The H2O2 yield was detected by acidified Ce (SO4)2 (0.01 M) titration in the presence of two drops of ferroin indicator. The Ce (SO4)2 solutions were standardized against (NH4)2Fe(SO4)2·6H2O using ferroin as an indicator. Catalyst yields are marked as mol H2O2 kgcat−1 h−1 according to the following equation.

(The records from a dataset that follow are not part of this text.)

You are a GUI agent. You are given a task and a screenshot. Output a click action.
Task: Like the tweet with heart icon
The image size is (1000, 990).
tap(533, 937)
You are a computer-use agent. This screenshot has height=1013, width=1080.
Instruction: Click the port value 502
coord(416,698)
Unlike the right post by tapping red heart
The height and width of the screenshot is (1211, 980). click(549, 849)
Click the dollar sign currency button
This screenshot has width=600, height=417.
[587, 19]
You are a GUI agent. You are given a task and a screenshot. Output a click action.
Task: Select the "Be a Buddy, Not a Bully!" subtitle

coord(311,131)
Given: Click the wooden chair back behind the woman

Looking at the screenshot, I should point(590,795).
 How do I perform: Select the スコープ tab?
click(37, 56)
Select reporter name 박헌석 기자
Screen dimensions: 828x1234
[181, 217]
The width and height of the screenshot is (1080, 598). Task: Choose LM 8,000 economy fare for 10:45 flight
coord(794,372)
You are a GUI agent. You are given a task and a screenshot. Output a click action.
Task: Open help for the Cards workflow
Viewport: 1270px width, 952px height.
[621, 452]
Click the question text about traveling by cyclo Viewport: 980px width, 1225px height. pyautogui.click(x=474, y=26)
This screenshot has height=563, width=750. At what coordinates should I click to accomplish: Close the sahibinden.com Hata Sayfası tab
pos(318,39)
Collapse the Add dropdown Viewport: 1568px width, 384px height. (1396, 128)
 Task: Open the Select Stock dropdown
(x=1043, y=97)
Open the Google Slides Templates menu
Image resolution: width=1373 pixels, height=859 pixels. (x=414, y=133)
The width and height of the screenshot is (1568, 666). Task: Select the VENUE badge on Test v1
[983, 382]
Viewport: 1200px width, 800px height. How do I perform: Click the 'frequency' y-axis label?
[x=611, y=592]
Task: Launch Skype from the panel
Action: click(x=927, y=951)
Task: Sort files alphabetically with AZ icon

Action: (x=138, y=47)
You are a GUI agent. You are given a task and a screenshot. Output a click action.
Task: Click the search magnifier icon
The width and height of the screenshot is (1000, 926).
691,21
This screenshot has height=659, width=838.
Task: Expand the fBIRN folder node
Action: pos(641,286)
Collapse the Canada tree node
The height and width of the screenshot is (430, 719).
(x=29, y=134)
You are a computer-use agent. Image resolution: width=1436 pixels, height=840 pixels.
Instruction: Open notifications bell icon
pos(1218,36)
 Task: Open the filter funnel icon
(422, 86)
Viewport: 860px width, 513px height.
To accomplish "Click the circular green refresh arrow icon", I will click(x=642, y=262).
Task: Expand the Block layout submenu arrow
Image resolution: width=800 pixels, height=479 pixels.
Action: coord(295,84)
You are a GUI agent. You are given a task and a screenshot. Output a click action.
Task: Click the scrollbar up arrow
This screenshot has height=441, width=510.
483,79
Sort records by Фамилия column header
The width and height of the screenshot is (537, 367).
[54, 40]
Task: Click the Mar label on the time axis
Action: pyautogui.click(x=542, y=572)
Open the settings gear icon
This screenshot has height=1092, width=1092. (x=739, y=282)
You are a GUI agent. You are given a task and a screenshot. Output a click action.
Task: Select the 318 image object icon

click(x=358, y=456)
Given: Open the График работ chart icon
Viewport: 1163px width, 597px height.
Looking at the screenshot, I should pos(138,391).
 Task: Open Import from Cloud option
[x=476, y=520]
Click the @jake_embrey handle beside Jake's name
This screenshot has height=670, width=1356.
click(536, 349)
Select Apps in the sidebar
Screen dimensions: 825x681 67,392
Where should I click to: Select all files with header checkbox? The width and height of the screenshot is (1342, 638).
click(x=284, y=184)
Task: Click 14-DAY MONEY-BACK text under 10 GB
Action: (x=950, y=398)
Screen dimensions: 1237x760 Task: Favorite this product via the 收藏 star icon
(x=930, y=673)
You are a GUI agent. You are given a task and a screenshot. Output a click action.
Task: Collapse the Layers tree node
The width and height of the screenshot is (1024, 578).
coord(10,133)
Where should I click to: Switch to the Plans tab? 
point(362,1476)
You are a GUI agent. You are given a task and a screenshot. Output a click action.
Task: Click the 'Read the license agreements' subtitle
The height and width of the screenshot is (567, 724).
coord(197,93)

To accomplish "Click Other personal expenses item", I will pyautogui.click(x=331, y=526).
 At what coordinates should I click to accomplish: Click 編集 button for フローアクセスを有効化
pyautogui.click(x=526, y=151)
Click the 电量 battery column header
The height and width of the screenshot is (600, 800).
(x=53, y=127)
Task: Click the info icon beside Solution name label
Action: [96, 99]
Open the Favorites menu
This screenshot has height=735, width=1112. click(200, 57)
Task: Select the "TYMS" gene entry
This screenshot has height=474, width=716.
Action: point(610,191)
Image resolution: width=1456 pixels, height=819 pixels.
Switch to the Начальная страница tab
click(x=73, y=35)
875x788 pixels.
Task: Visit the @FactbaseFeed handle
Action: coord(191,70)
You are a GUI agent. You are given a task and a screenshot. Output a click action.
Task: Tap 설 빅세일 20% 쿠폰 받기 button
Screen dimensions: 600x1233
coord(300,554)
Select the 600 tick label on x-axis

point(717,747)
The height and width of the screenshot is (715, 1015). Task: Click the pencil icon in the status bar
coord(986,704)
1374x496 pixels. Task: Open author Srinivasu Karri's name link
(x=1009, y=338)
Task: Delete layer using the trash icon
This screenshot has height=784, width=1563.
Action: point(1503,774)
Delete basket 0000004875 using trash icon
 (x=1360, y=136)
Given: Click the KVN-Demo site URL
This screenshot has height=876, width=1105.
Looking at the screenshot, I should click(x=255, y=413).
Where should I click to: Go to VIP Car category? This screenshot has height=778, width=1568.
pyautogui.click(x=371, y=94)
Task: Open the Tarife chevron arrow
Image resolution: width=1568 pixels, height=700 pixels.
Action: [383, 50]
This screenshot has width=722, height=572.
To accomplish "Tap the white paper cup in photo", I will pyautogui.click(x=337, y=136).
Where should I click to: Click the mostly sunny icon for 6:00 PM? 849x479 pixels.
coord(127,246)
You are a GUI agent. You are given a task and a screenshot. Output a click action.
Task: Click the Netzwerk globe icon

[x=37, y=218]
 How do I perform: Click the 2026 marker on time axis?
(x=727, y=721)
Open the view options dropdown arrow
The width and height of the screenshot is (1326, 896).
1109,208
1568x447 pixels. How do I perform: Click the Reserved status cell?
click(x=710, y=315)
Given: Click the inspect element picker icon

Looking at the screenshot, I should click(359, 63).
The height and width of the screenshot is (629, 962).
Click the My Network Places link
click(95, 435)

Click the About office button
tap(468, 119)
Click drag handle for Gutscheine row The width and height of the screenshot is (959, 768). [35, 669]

$${{{{{{\rm{H}}}}}}}_{2}{{{{{{\rm{O}}}}}}}_{2}\,{{{{{\rm{Yield}}}}}}=({{{{{\rm{moles}}}}}}\,{{{{{\rm{of}}}}}}\,{{{{{{\rm{H}}}}}}}_{2}{{{{{{\rm{O}}}}}}}_{2}\,{{{{{\rm{generated}}}}}})/({{{{{\rm{mass}}}}}}\,{{{{{\rm{of}}}}}}\,{{{{{\rm{catalyst}}}}}}\times {{{{{\rm{time}}}}}})$$
(1)

Gas analysis was performed by gas chromatography (GC-2020) equipped with a TDX-01 column connected to a thermal conductivity detector. Conversion of H2 was calculated by gas analysis before and after the reaction. H2O2 selectivity was calculated according to the following equation:

$${{{{{{\rm{H}}}}}}}_{2}{{{{{{\rm{O}}}}}}}_{2}\,{{{{{\rm{Selectivity}}}}}}=({{{{{\rm{moles}}}}}}\,{{{{{\rm{of}}}}}}\,{{{{{{\rm{H}}}}}}}_{2}{{{{{{\rm{O}}}}}}}_{2}\,{{{{{\rm{generated}}}}}})/({{{{{\rm{mass\; of}}}}}}\,{{{{{{\rm{H}}}}}}}_{2}{{{{{\rm{reacted}}}}}})\times 100\%$$
(2)

H2O2 degradation. The experiments were manipulated in a similar way to the H2O2 synthesis, but in the absence of 1.2 MPa 25%O2/CO2. In detail, H2O from the 8.5 g of solvent was replaced by a 30% H2O2 solution to give a reaction solvent containing between 2-8 wt%H2O2. The standard reaction conditions adopted for H2O2 degradation were as follows: 2.5 mg catalyst, 8.5 g solvent (5.6 g CH3OH, 2.34 g H2O, and 0.56 g 30% H2O2, 3.0 MPa 5%H2/CO2, 2 °C, 1200 rpm, 30 min). The H2O2 degradation rate is a combination of H2O2 hydrogenation and decomposition. H2O2 degradation rate was calculated following:

$${{{{{{\rm{H}}}}}}}_{2}{{{{{{\rm{O}}}}}}}_{2}\,{{{{{\rm{degradation\; rate}}}}}}=({{{{{\rm{moles}}}}}}\,{{{{{\rm{of}}}}}}\,{{{{{{\rm{H}}}}}}}_{2}{{{{{{\rm{O}}}}}}}_{2}\,{{{{{\rm{reduced}}}}}})/({{{{{\rm{mass}}}}}}\,{{{{{\rm{of}}}}}}\,{{{{{\rm{catalyst}}}}}}\times {{{{{\rm{time}}}}}})$$
(3)

To ensure the reliability of the data, all the above experiments have to be tested for nine times, the data presented was the average value, the error of H2O2 yield and selectivity are within 1%, 4% respectively.

Calculation details

All the spin-polarized density functional (DFT) calculations were carried out with the Vienna Ab initio Simulation Package(VASP)39. The ion-electron interaction was described by the projector augmented wave (PAW) method40. The generalized gradient approximation (GGA) in the Perdew-Burke-Ernzerhof (PBE) functional was used for the exchange-correlation interactions41. The DFT-D3 method was introduced to describe van der Waals interactions42. The 15 Å vacuum slab in the z direction was applied to avoid interactions with adjacent units. The cut-off energy for plane-wave basis set was 450 eV. The convergence criterion for energy and force were set as 10-5 eV and 0.03 eV/Å during geometry optimization, respectively. The Brillouin zone was sampled with 2 × 2 × 1 k-point grids. Transition states were located with the climbing-image nudged elastic band (CI-NEB) method43, and the threshold value for the forces on each atom was 0.05 eV/Å.